Three quarters of long-term unemployed young people (72%) did not have someone to confide in, the study found.

Martina Milburn, chief executive of the Prince’s Trust, said: “Unemployment is proven to cause devastating, long-lasting mental health problems among young people.

(Read the full report here and the BBC report here.)

Then there was the report from the NASA study team that key glaciers in West Antarctica are in an irreversible retreat. First seen by me on the BBC News website, from where the following photograph was taken.

Thwaites Glacier is a huge ice stream draining into the Amundsen Bay.
Thwaites Glacier is a huge ice stream draining into the Amundsen Bay.

To really understand the message that Planet Earth is sending out to us humans, I would recommend reading Antarctica’s Glaciers Disintegrating over on Patrice Ayme’s blog.  Here’s how Patrice finishes that essay:

We imparted acceleration to the biosphere. We are pushing the biosphere around. And we know that the force we are applying is only augmenting. That means the acceleration, and even more the speed of the change, is going to get worse quick. That’s basic dynamics, first quarter of undergraduate physics.

Of course, neither the leaders of France, Great Britain, or the USA has taken such a course: they are basically ignoramuses at the helm (and Angela Merkel, who knows plenty of physics, made a risky bet she seems to be losing).

Clearly, we should instead apply the brakes to the maximum (instead of flooring the accelerator). What would be the price of this cautious? None, for common people: hard work to de-carbonize the world economy would require dozens of millions to be employed that way, in the West alone.

That, of course, is a scary thought for plutocrats, who much prefer us unemployed, impotent, and despondent.

Patrice Aymé

All of this is sending out a message. The message that if we are not very, very careful this could be the end-game for human civilisation on this Planet.

But do you know what really puzzles me?

It’s that this message is increasingly one that meets with nods of approval and words of agreement from more and more people that one sees going about one’s normal life.  Perhaps, because there’s more and more reporting from a wider and wider range of sources. Like The Permaculture Research Institute website recently publishing This Collapse is a ‘Crisis of Bigness’.  Like Grist publishing Walmart is the last place Obama should be making a clean energy speech.

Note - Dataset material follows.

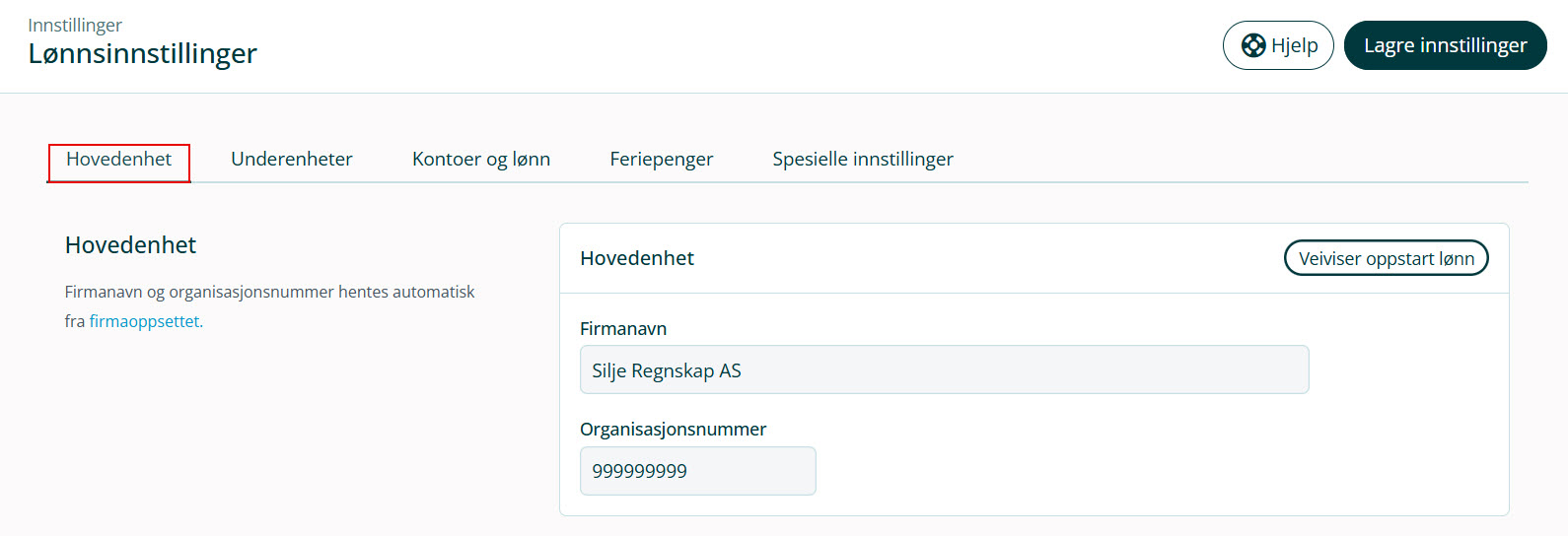Follow the firmaoppsettet link
Screen dimensions: 1568x536
click(146, 321)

Like Ian Welsh publishing Equal Rights to Profit from Impoverishing People and Causing a Great Extinction Event. Like Patrice in an essay last Friday about the way in which Main Stream Media is Manipulated. Viz:

Main Stream Media (MSM) has been the instrument of control of the People ever since there were oligarchies. It used to be about temples and priests, now it’s more about controlling papers, radio, TV, and the Internet.

and later on:

This crudeness, and vigilance of censorship by the owners [of the New York Times], is why the Obamas, Clintons, Krugmans, and Stiglitzs have to be careful. After all, they are just employees enjoying the perks of the system. Yes, they don’t own it. Ownership is everything. If the servants want to keep on thriving, those “leaders” will have to please the owners. So they “lead” where the real owners are willing us all, the herd, to be led.

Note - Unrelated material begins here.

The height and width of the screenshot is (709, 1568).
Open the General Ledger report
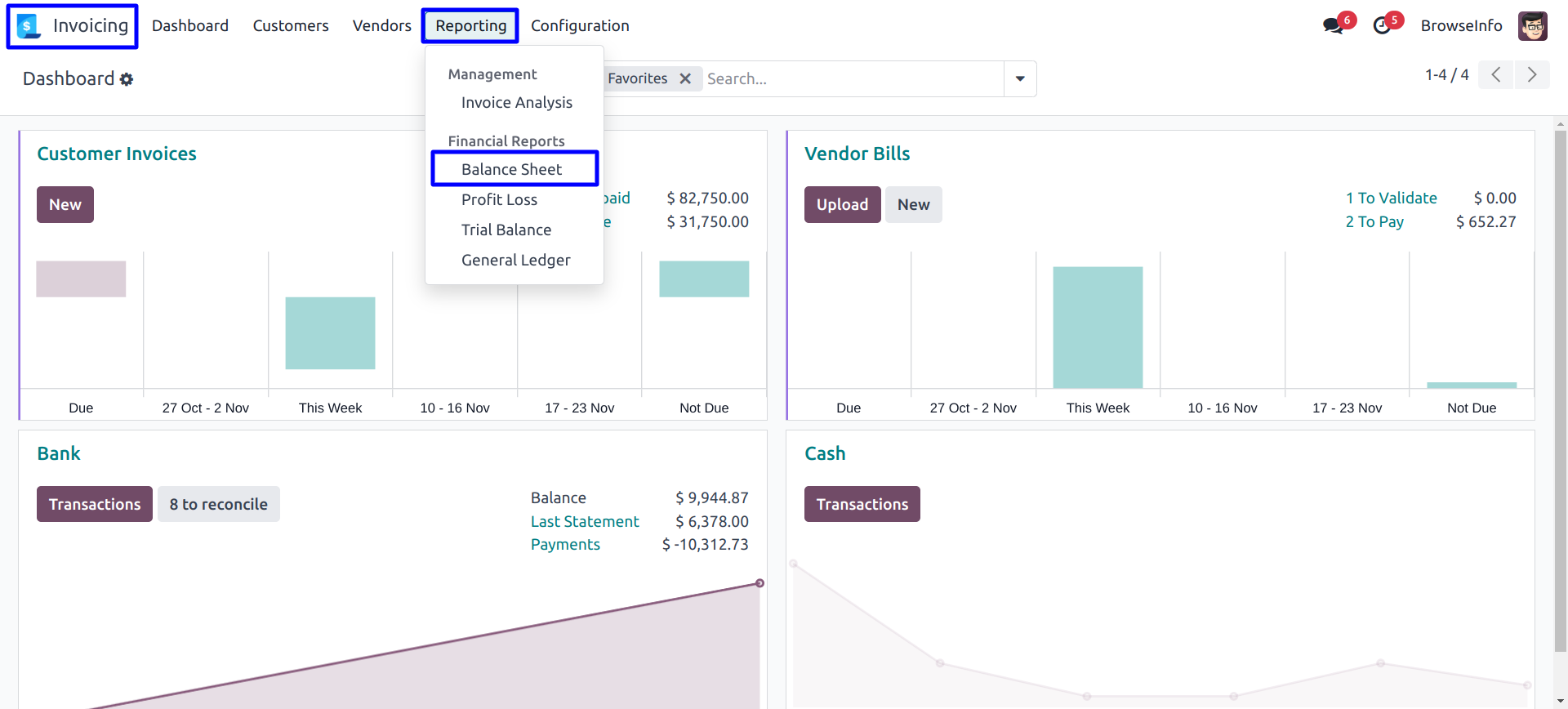click(515, 260)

Patrice rounds his essay off, thus:

The plutocracy focuses on direct control of the world imperial system, and that means controlling the giants (especially the three military leaders of the West). This is where the propaganda is the thickest.

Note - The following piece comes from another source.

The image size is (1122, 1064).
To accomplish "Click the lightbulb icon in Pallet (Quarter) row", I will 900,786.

The New York Times is considered to be the “newspaper of record” in the USA. However, the bottom line is that this is the third century during which it is owned and controlled by a particular family. How can these two elements be compatible? Why is that particular family “of record”?

Even in the Middle Ages, the most absolute kings there were, those of France, actually owned relatively little property. Francois I himself may have worn expensive clothes, but Italian bankers paid for his trips around France. Francois I did not own the media of the time.

What we have now is different. We have an ascending plutocracy that tries to grab the minds ever more. What Putin is doing in Russia is just a particular case, part of a whole.

Hopefully, people will see through this, and get their news from somewhere else than plutocratically owned media, thus bankrupting the MSM (the Internet can support journalists directly: see the successful Mediapart in France).

But I haven’t answered my earlier rhetorical question.  “But do you know what really puzzles me?” Implying that a growing number of people sense there is a problem with today’s world.

That question will be answered tomorrow. Do please return.

Essence of wisdom, page two.

Doing the right thing has power.

Thus wrote Laura Leggett Linney.  Maybe Laura doesn’t fit into the same folder as Confucius (she’s well and truly alive for one thing) but the quote was perfect, hence the connection.

Yesterday, I offered an overview of the human brain.  Today I want to expand on the idea of “how we jumble up how we act with what is best for us” as was put in yesterday’s introduction.

In researching for today’s essay, the power of the Internet quickly found the quotation by ex-President Lyndon B. Johnson that “Doing what’s right isn’t the problem. It’s knowing what’s right.”  Reflecting on the escalation of America’s involvement in Vietnam that was a product of LBJ’s term of office, perhaps his quotation carries a certain pathos that wasn’t intended at the time of its pronouncement!  In other words, it’s not the ‘knowing‘ but the ‘doing‘ that is critical, as LBJ’s legacy so clearly illustrated.  Johnson might have better said, “Knowing what’s right is sometimes hard. Doing what’s right is sometimes even harder.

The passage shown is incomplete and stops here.